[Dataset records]
===============

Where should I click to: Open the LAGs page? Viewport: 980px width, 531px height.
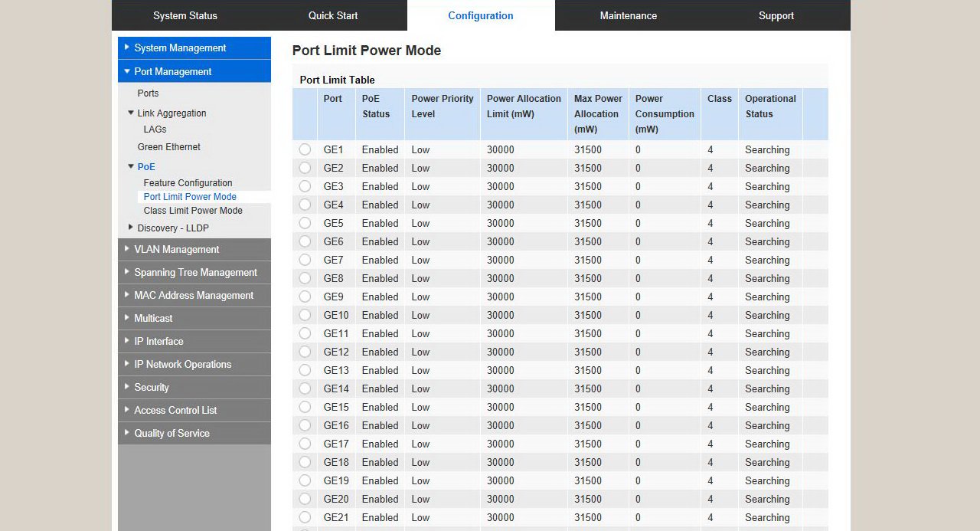pos(155,129)
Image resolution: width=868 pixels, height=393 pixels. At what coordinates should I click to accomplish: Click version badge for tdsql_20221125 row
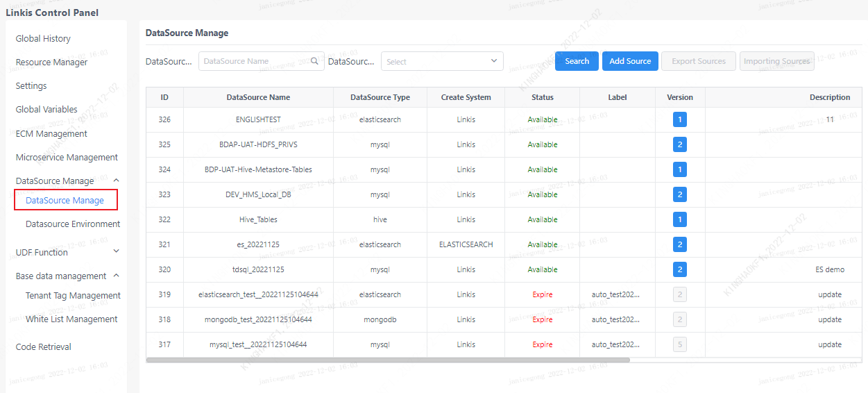(680, 269)
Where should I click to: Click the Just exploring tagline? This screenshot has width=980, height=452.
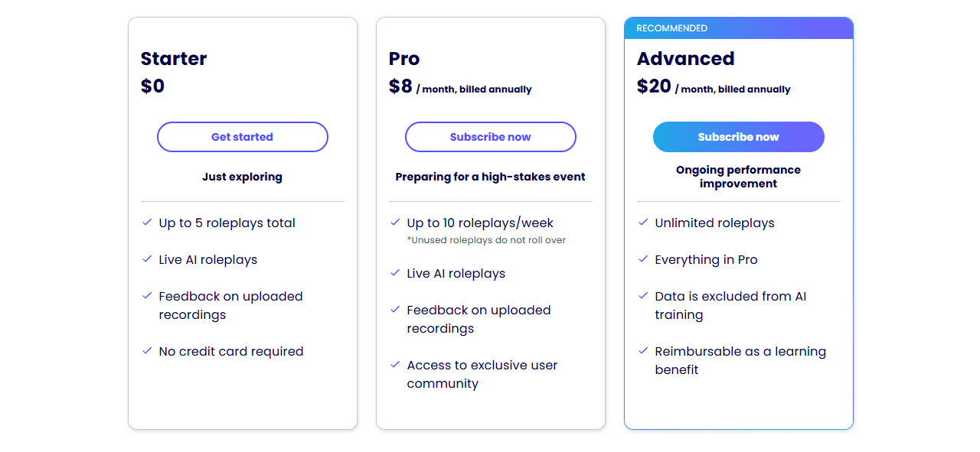(x=243, y=177)
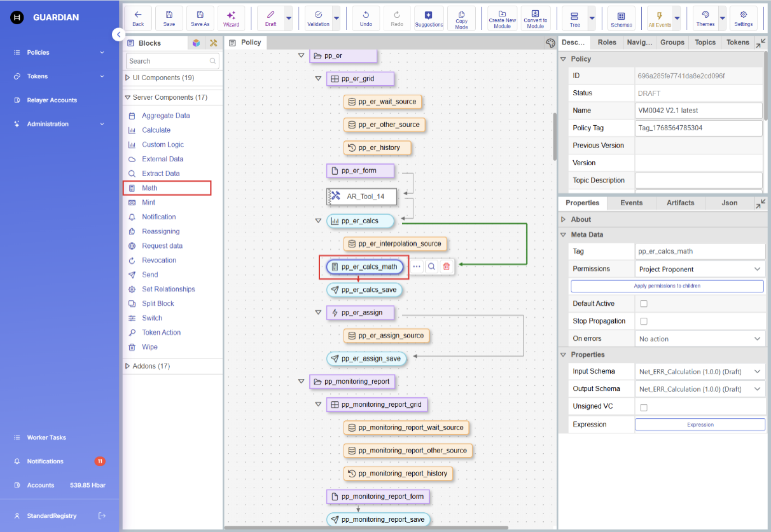The width and height of the screenshot is (771, 532).
Task: Click the Blocks search input field
Action: 167,61
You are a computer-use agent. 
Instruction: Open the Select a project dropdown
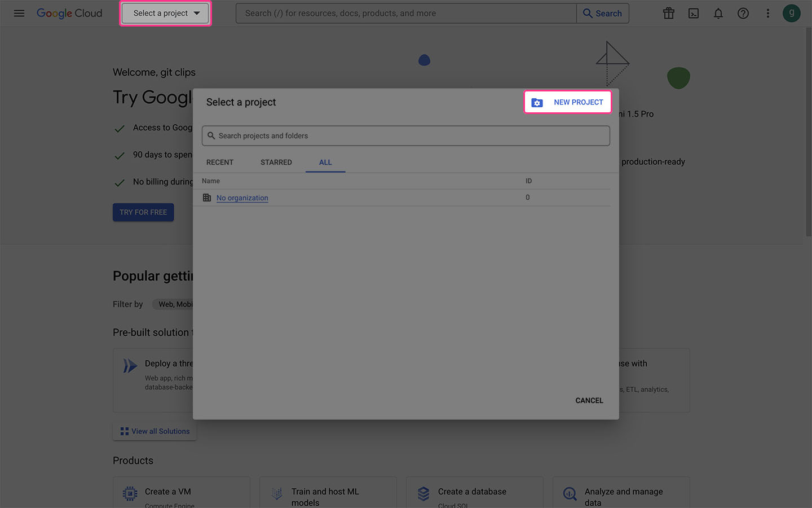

===============

Problem statement: Could you lay out the lines above as a JSON list of strings, one string per line, with blank lines and pictures left out?

Response for this exercise:
[
  "Where should I click to: Open the LAGs page? Viewport: 980px width, 531px height.",
  "pos(155,129)",
  "Image resolution: width=868 pixels, height=393 pixels. At what coordinates should I click to accomplish: Click version badge for tdsql_20221125 row",
  "(680, 269)",
  "Where should I click to: Click the Just exploring tagline? This screenshot has width=980, height=452.",
  "(x=243, y=177)",
  "The width and height of the screenshot is (771, 532).",
  "Task: Click the Blocks search input field",
  "Action: 167,61",
  "You are a computer-use agent. ",
  "Instruction: Open the Select a project dropdown"
]